### The problem
Report each line of the data that contains the string "sidebar".

### Data shown
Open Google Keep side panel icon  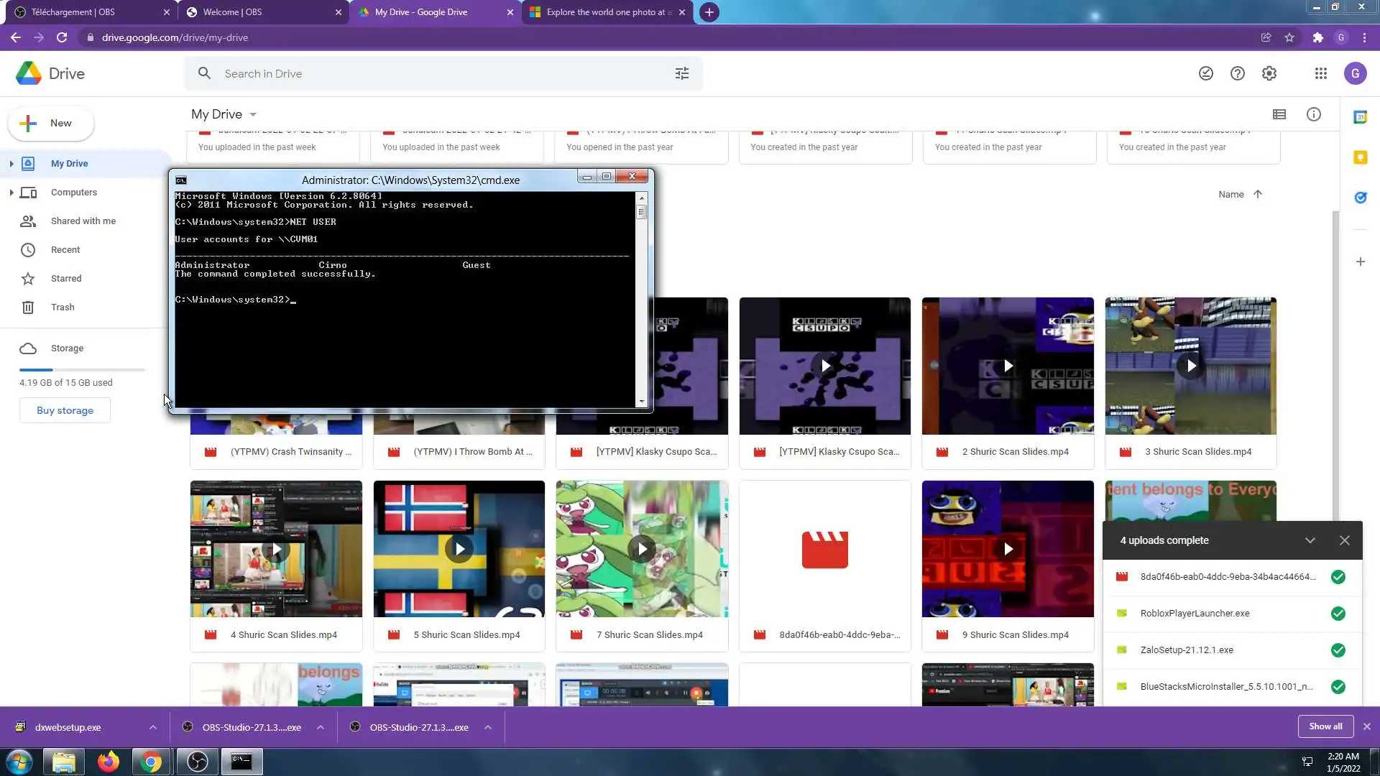1360,157
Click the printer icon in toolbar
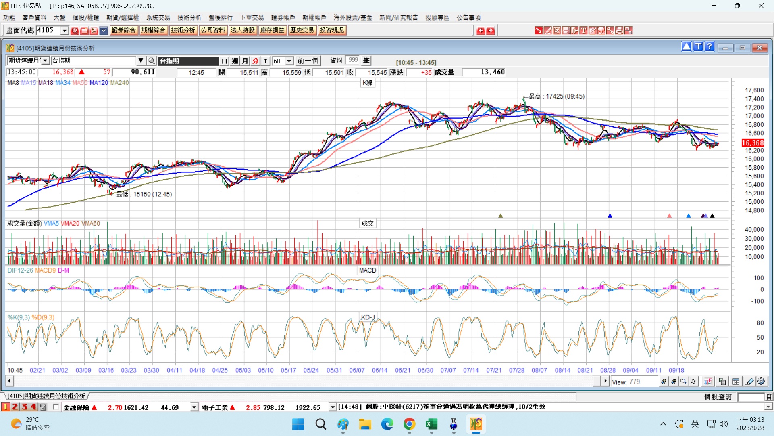The width and height of the screenshot is (774, 436). pos(619,30)
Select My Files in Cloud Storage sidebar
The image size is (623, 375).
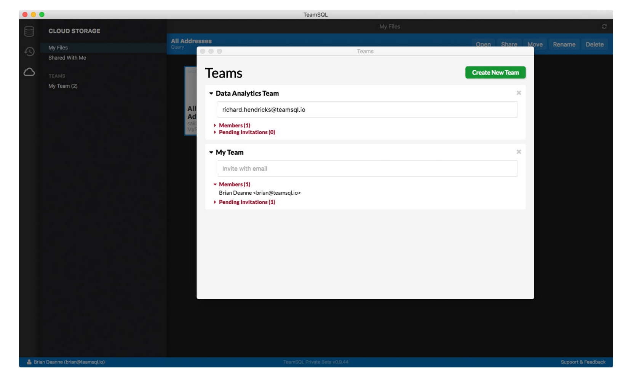[58, 48]

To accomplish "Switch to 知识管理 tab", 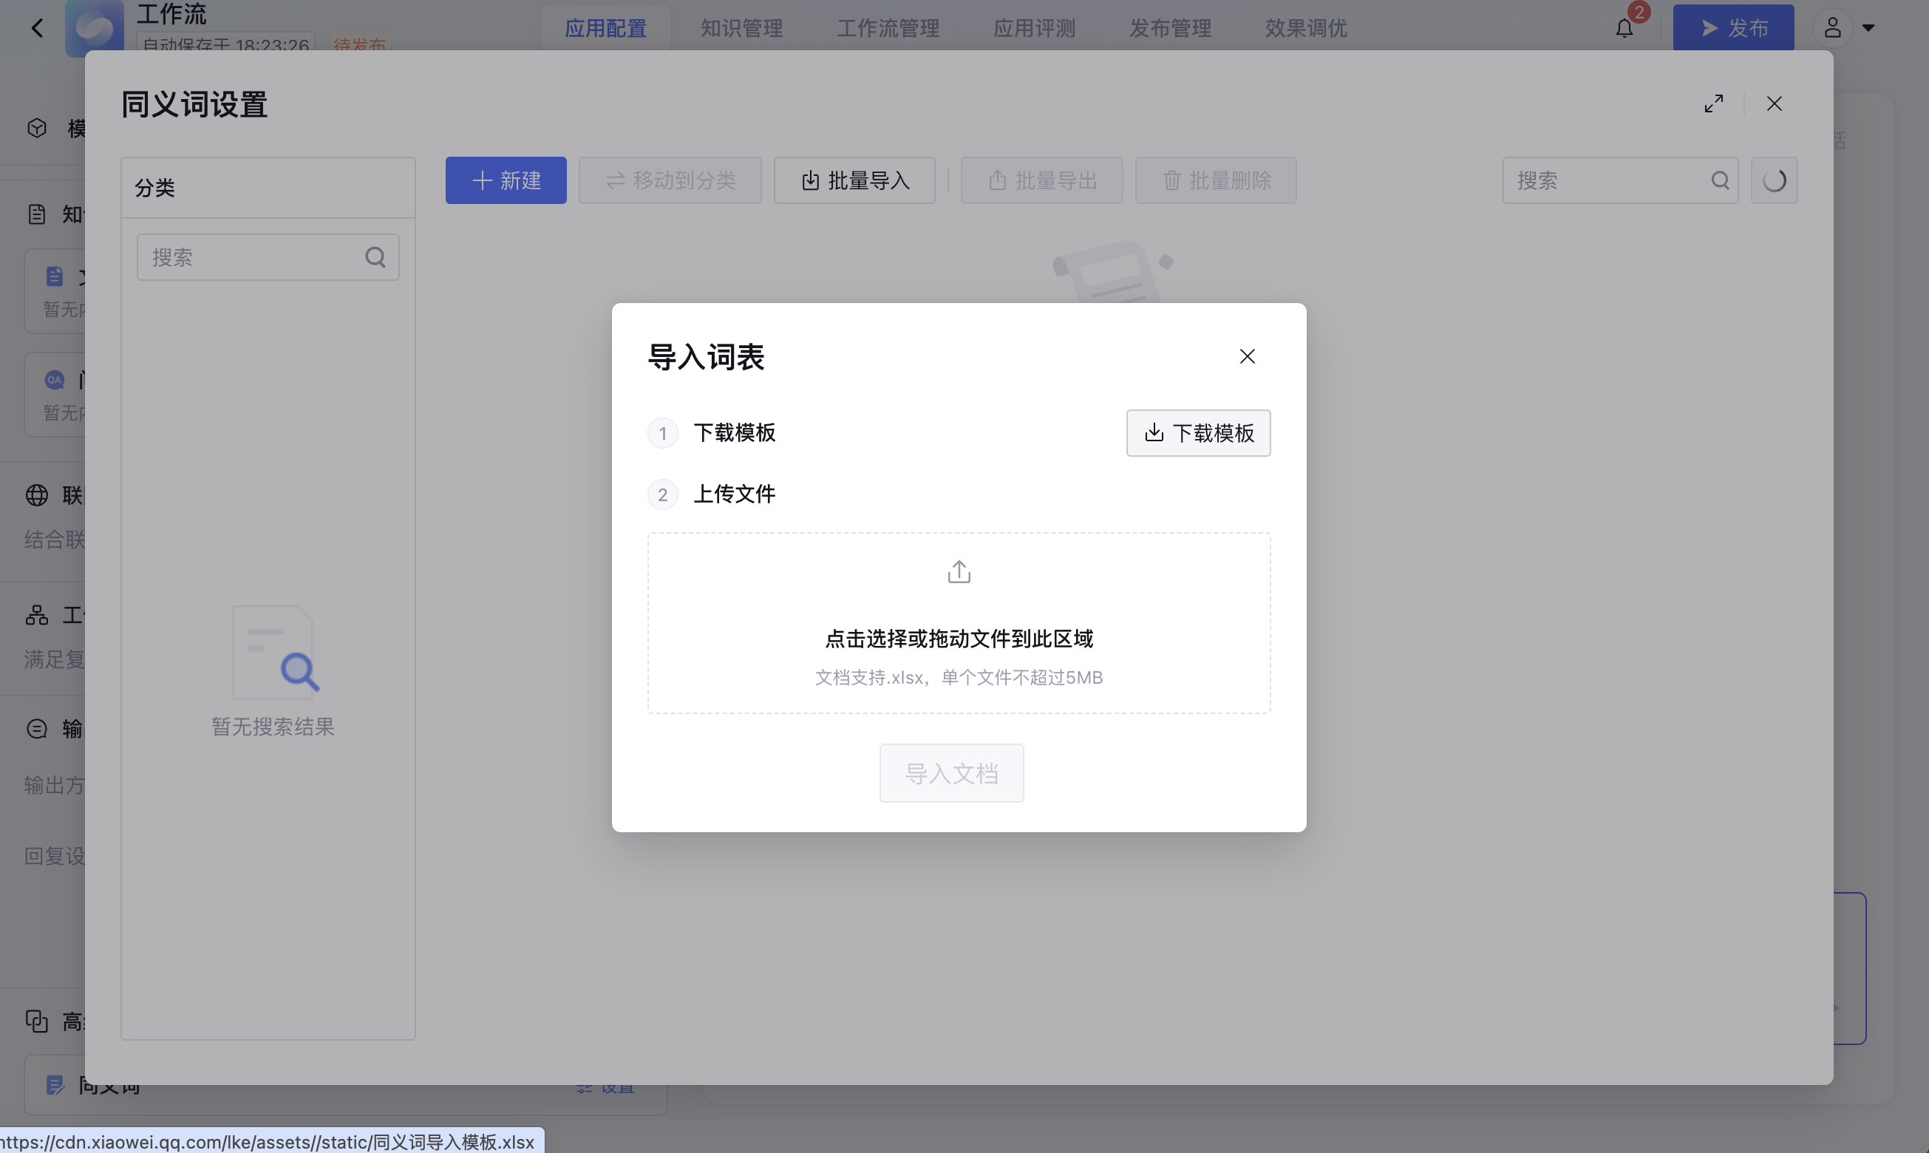I will (741, 29).
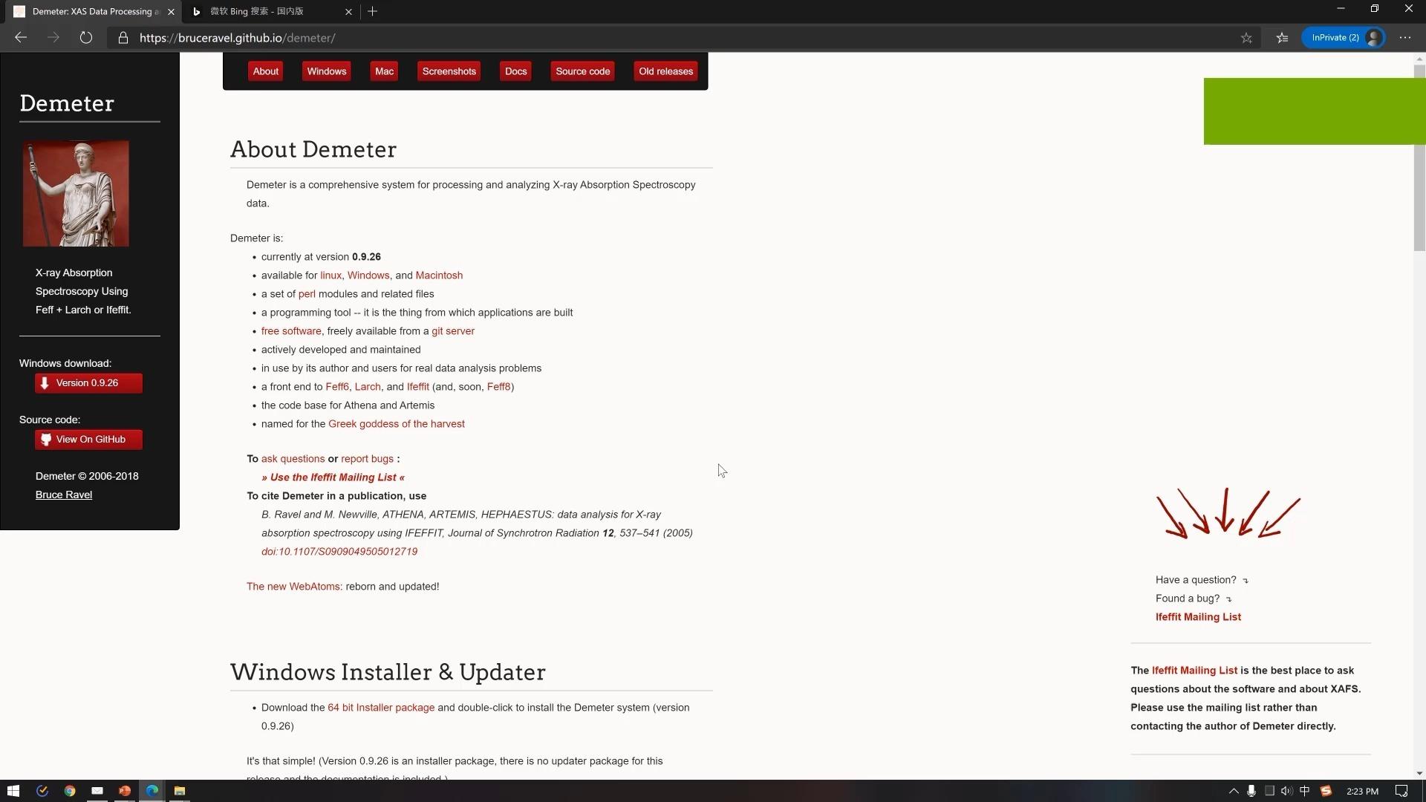Open a new browser tab

(x=373, y=11)
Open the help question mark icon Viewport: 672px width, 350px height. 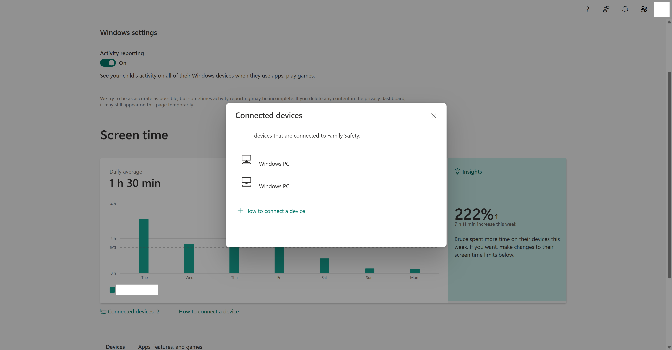[587, 9]
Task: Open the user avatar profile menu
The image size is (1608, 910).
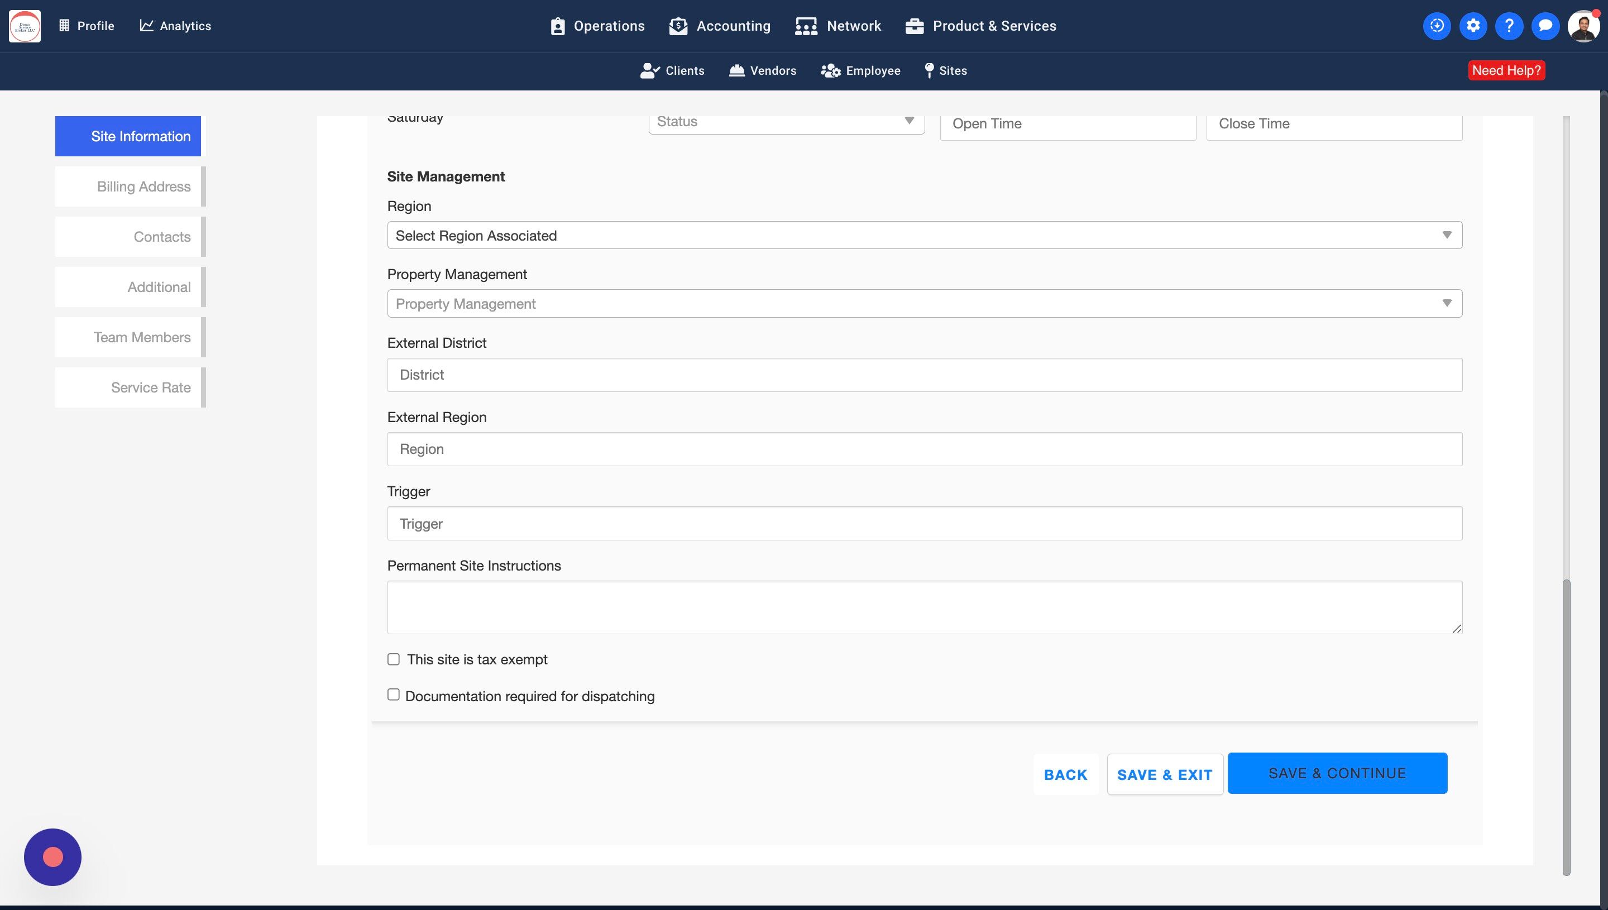Action: tap(1582, 26)
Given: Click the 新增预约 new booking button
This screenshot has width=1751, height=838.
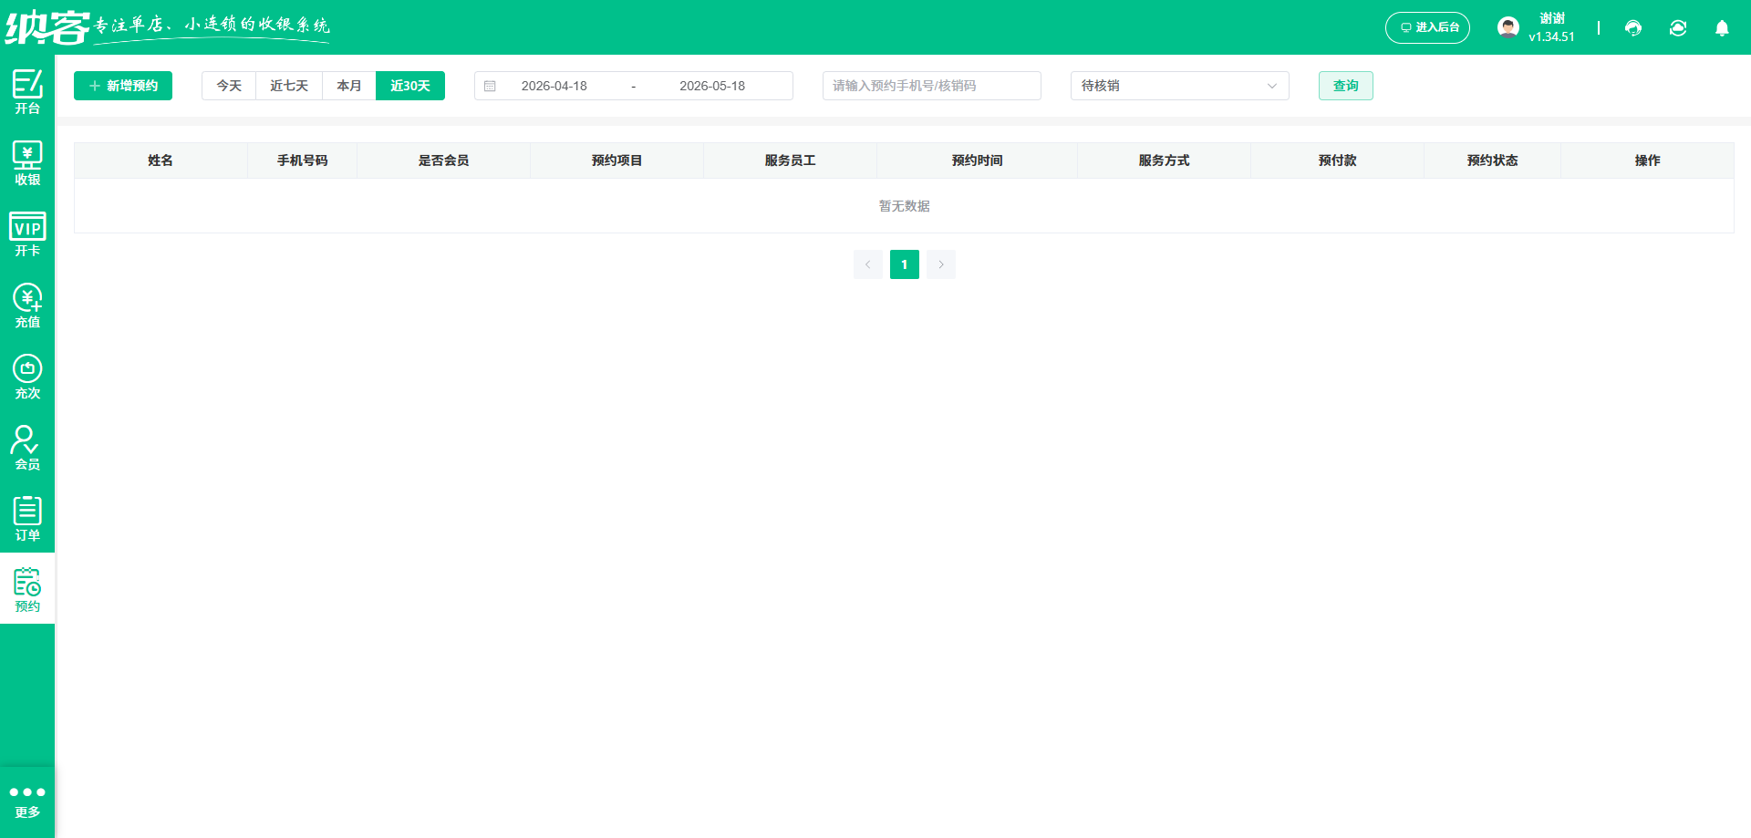Looking at the screenshot, I should [122, 85].
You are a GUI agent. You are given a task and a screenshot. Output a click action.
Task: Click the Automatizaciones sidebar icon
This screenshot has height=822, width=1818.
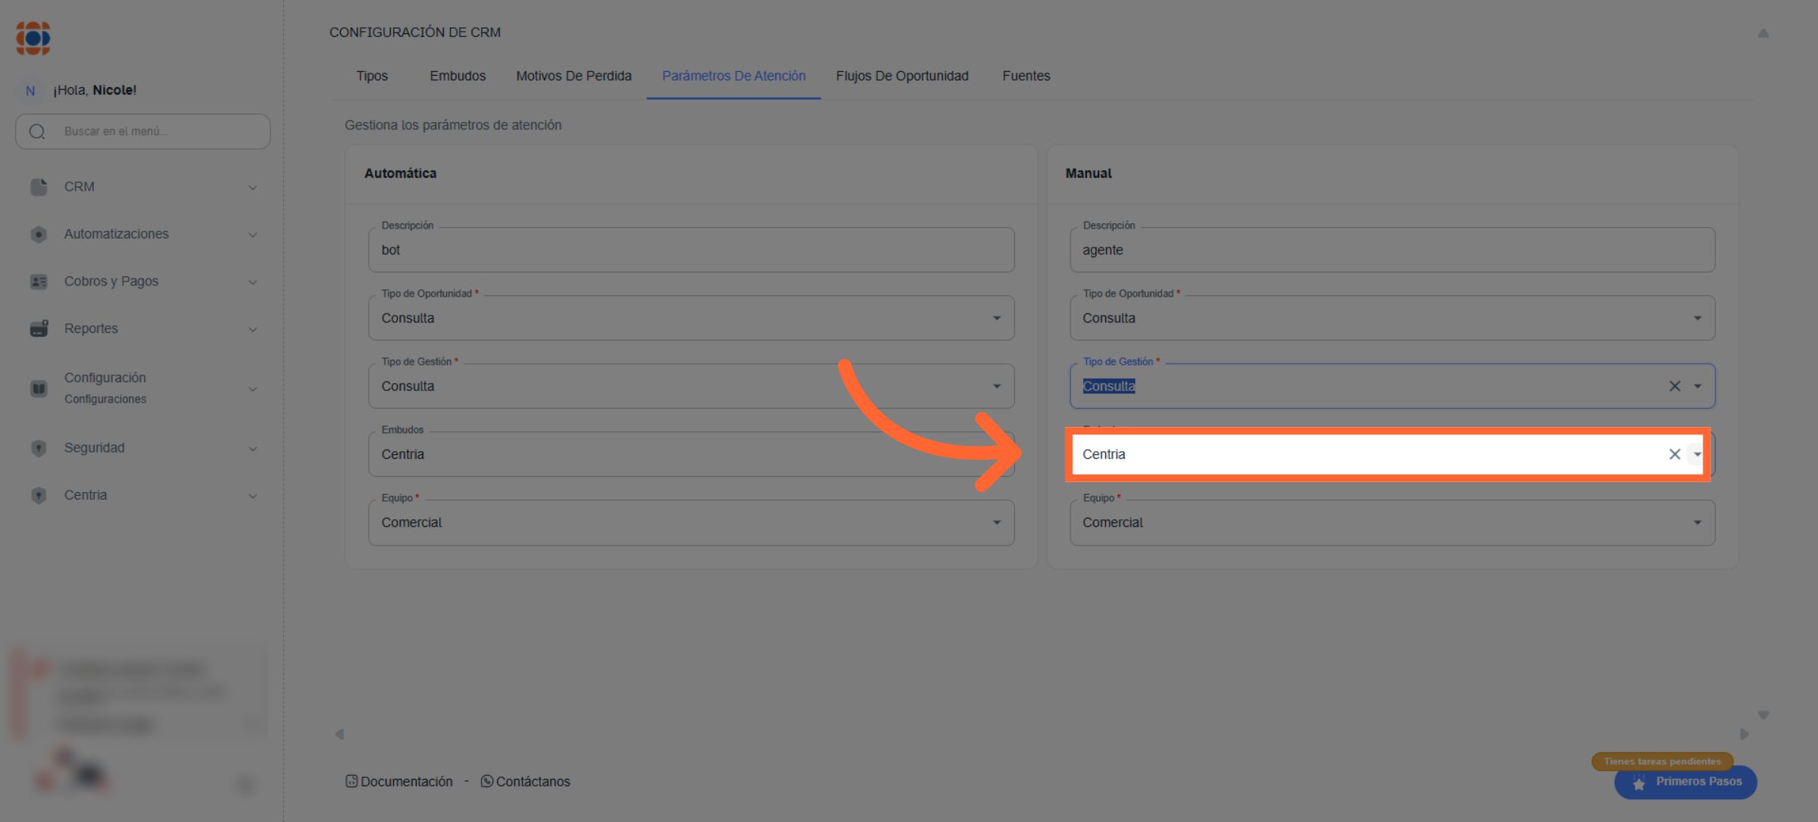pyautogui.click(x=39, y=235)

### Response to the exercise
Select My Files in Cloud Storage sidebar
Task: Click the Automatizaciones sidebar icon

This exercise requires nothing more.